_Matériel de l'exercice_
:::

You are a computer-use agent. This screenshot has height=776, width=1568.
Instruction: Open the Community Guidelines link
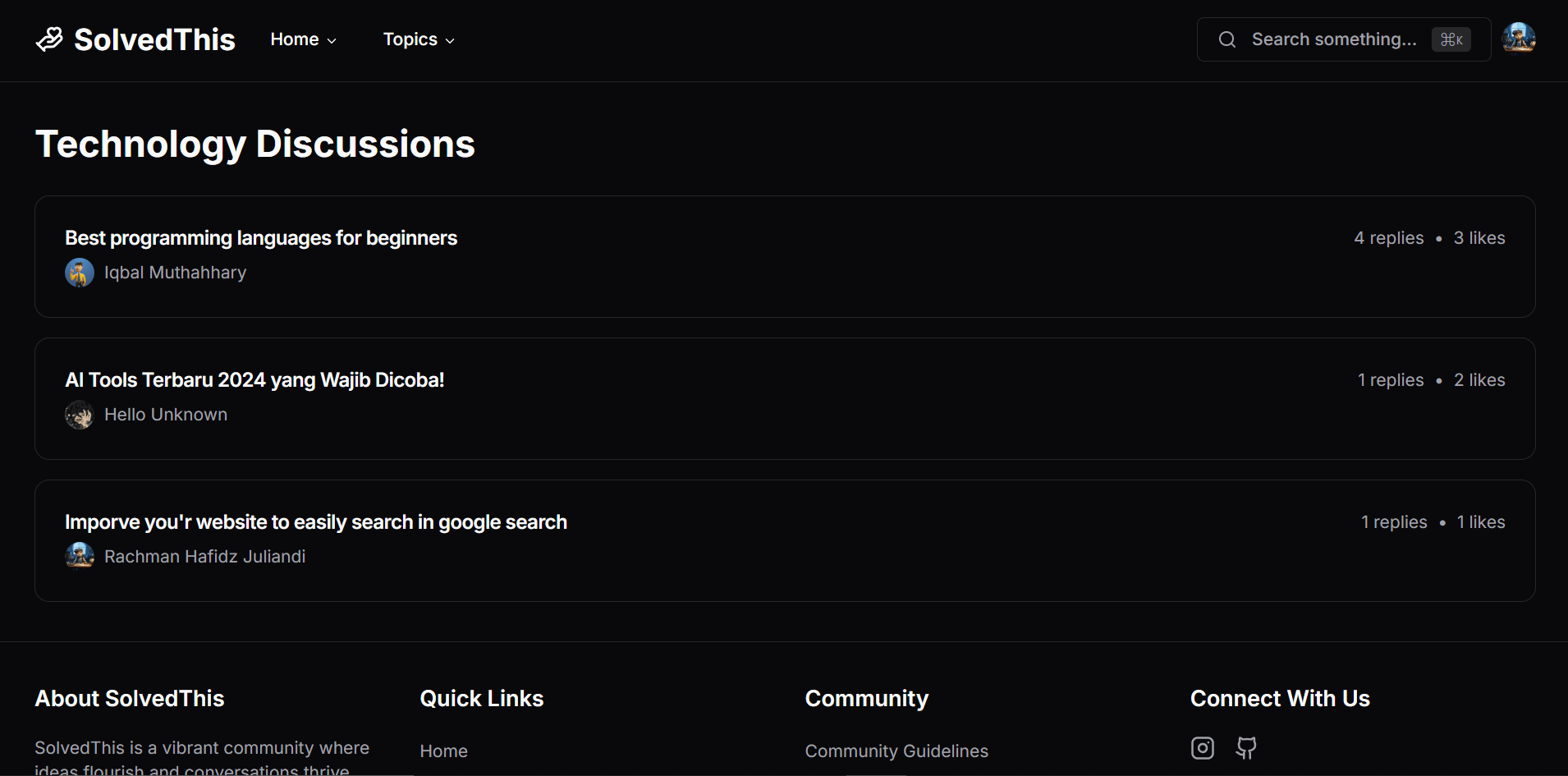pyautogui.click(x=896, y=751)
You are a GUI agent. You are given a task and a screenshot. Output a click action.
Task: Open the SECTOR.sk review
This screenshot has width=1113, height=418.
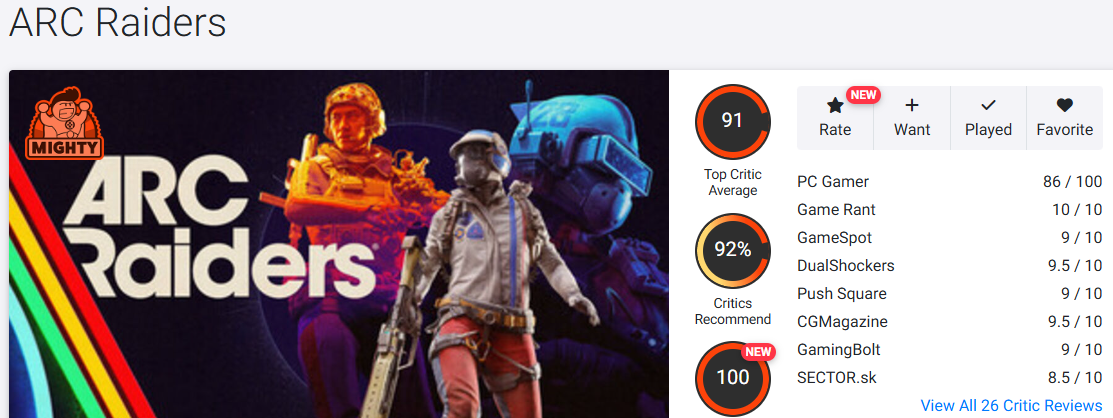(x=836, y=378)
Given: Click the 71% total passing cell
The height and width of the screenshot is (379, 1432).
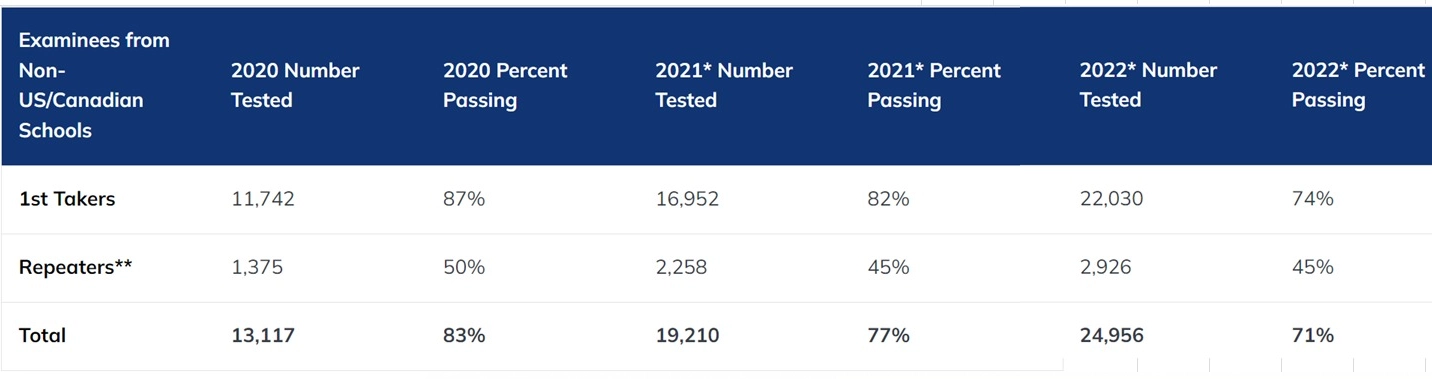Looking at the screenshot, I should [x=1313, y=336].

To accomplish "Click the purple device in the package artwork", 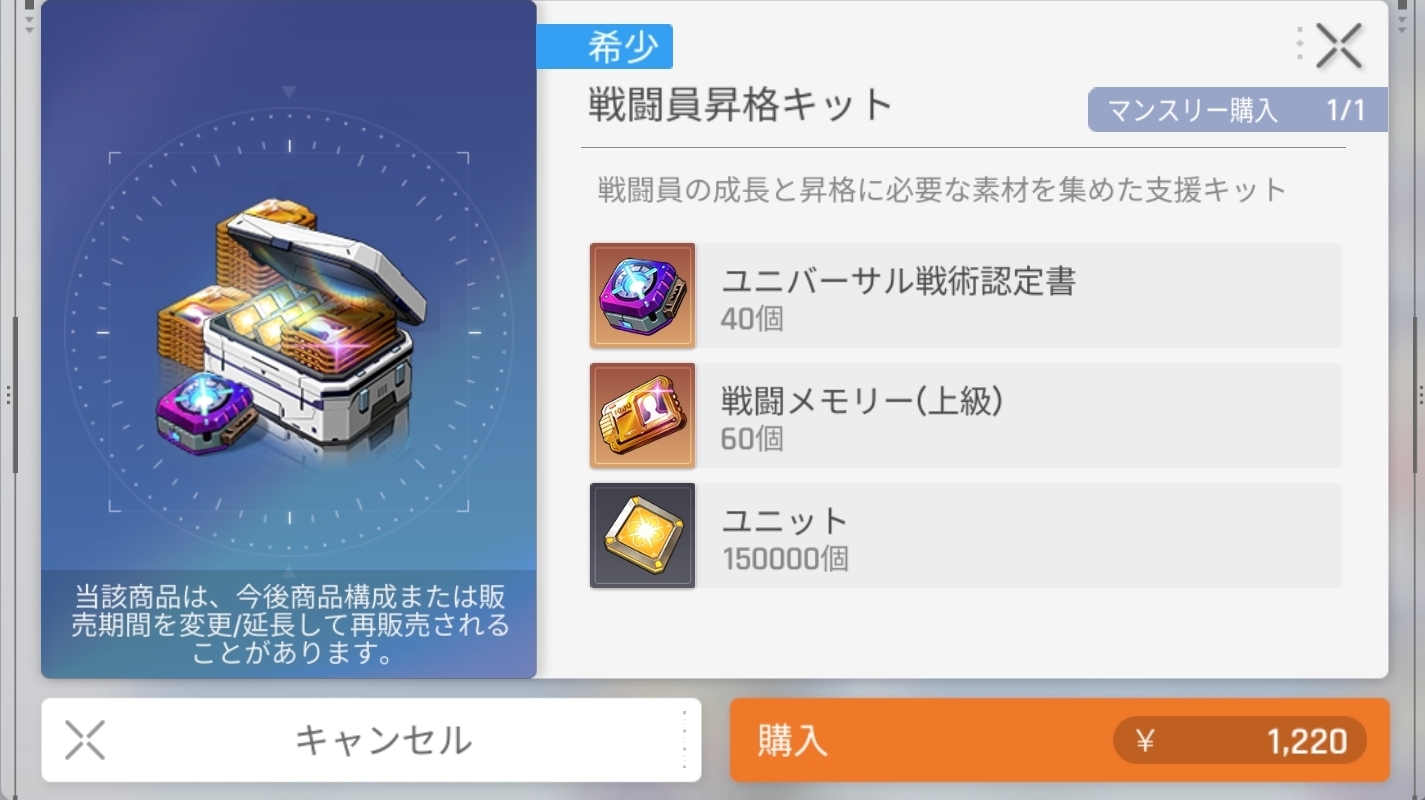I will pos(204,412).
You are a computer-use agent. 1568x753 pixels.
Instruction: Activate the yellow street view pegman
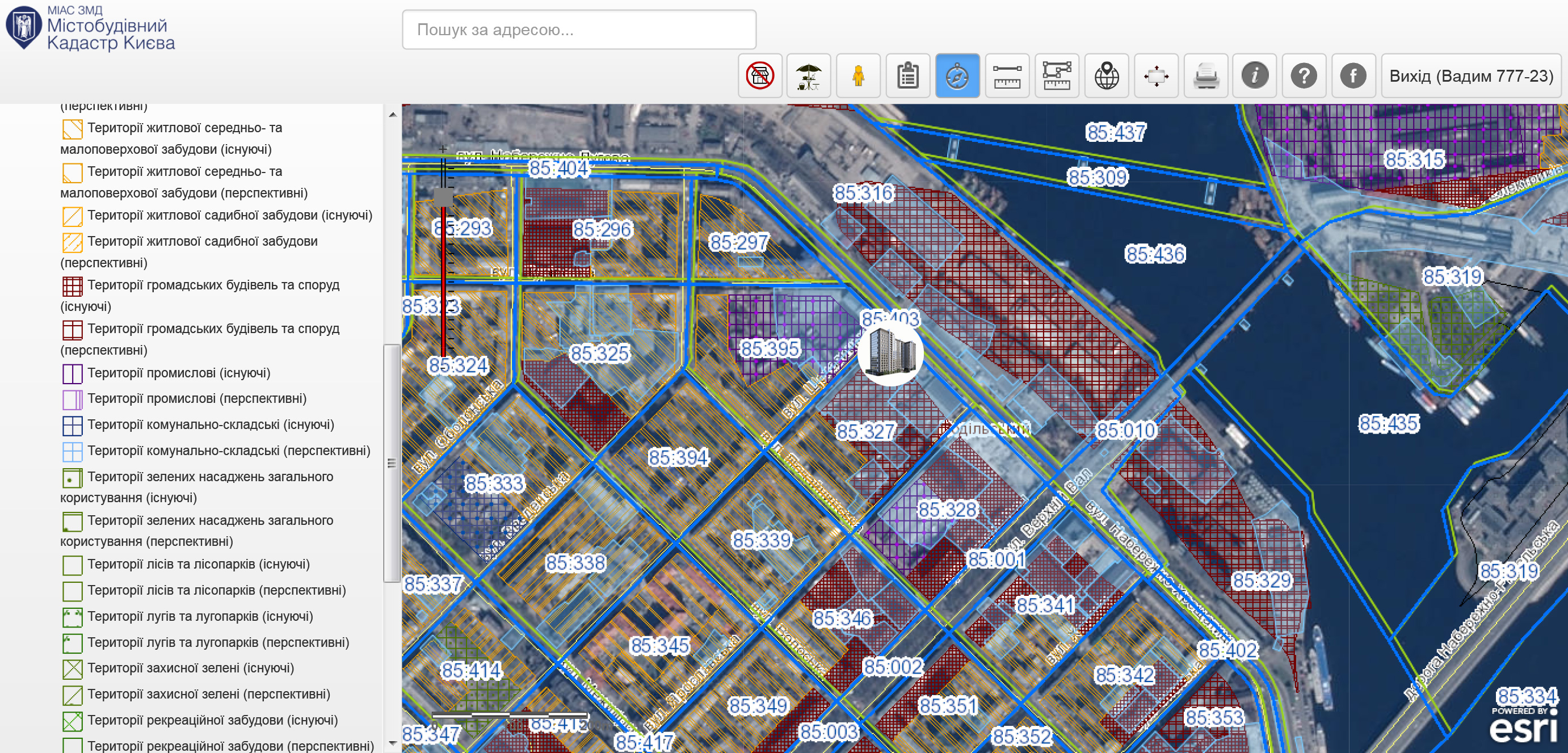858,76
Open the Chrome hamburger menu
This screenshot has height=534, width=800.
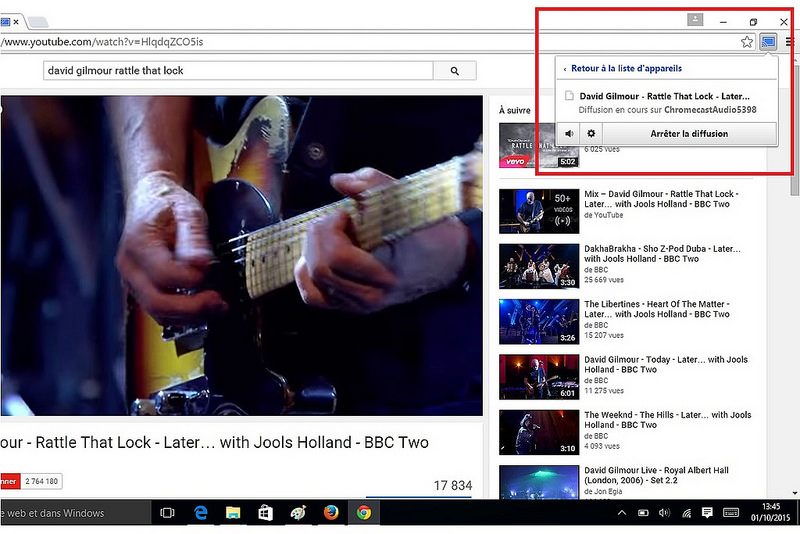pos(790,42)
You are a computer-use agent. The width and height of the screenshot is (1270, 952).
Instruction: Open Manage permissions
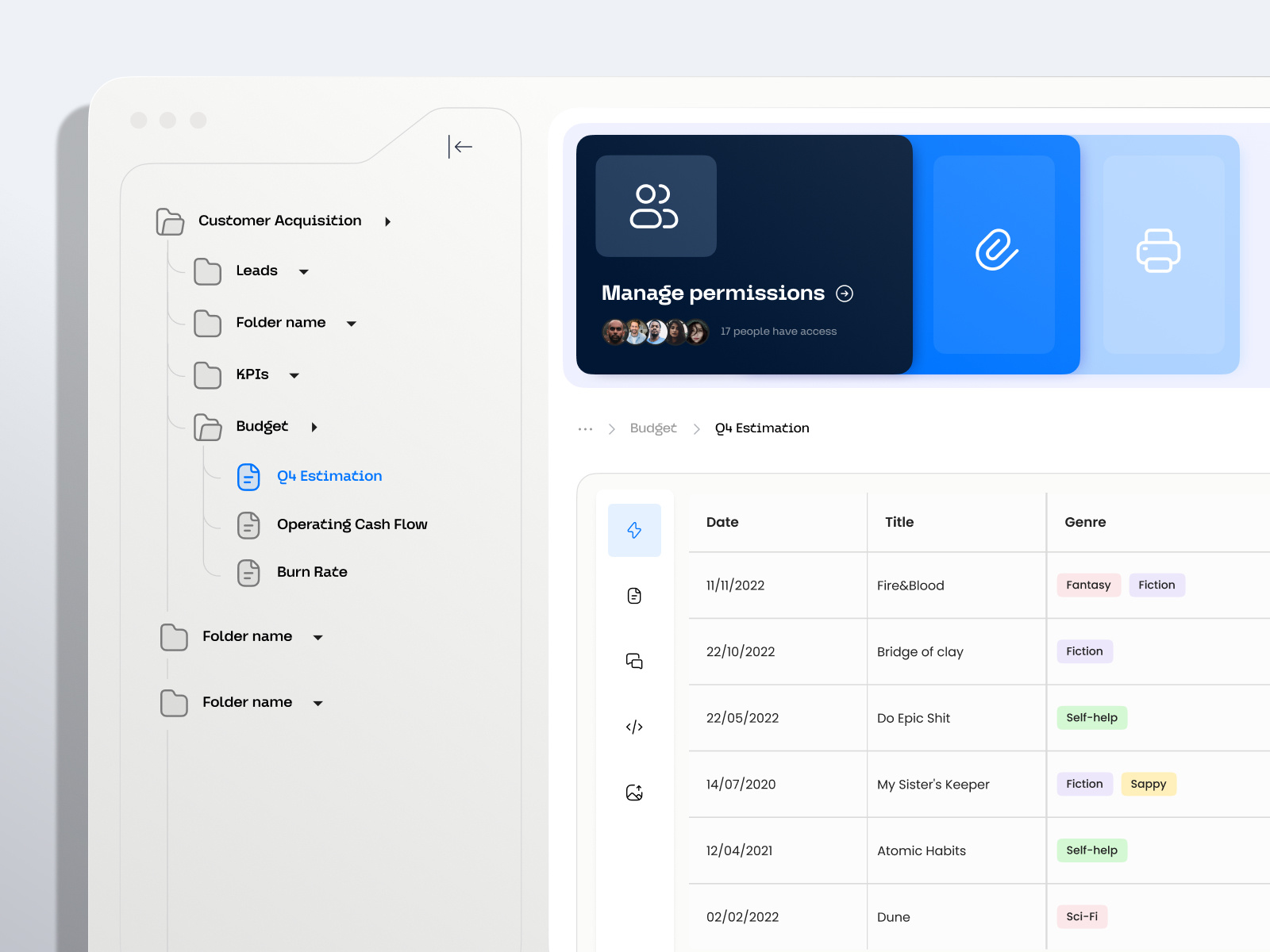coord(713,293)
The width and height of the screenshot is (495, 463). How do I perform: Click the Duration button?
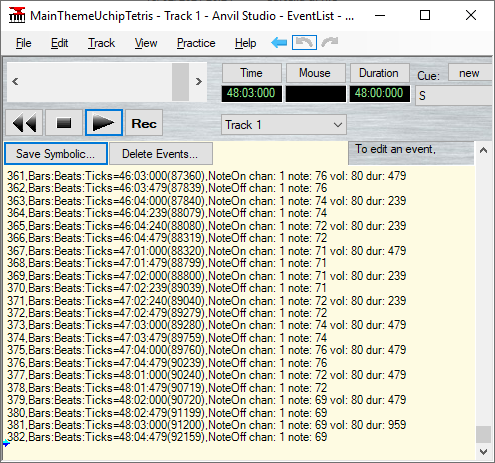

:::

_Le problème_
Réécrivez en liste numérotée les lignes allant du début des enregistrements jusqu'à la ligne contenant « Looking at the », celle-ci comprise, sans les lignes vides. Laissez les images de côté dans votre réponse.

_Solution complète_
1. You are a computer-use agent. This screenshot has height=776, width=1568.
2. Instruction: Open the Community Guidelines link
3. pyautogui.click(x=896, y=751)
4. You are a GUI agent. You are given a task and a screenshot. Output a click action.
5. Task: Open the SECTOR.sk review
6. This screenshot has width=1113, height=418.
7. (x=836, y=378)
8. Given: Click the 71% total passing cell
9. The height and width of the screenshot is (379, 1432).
10. Looking at the screenshot, I should [x=1313, y=336].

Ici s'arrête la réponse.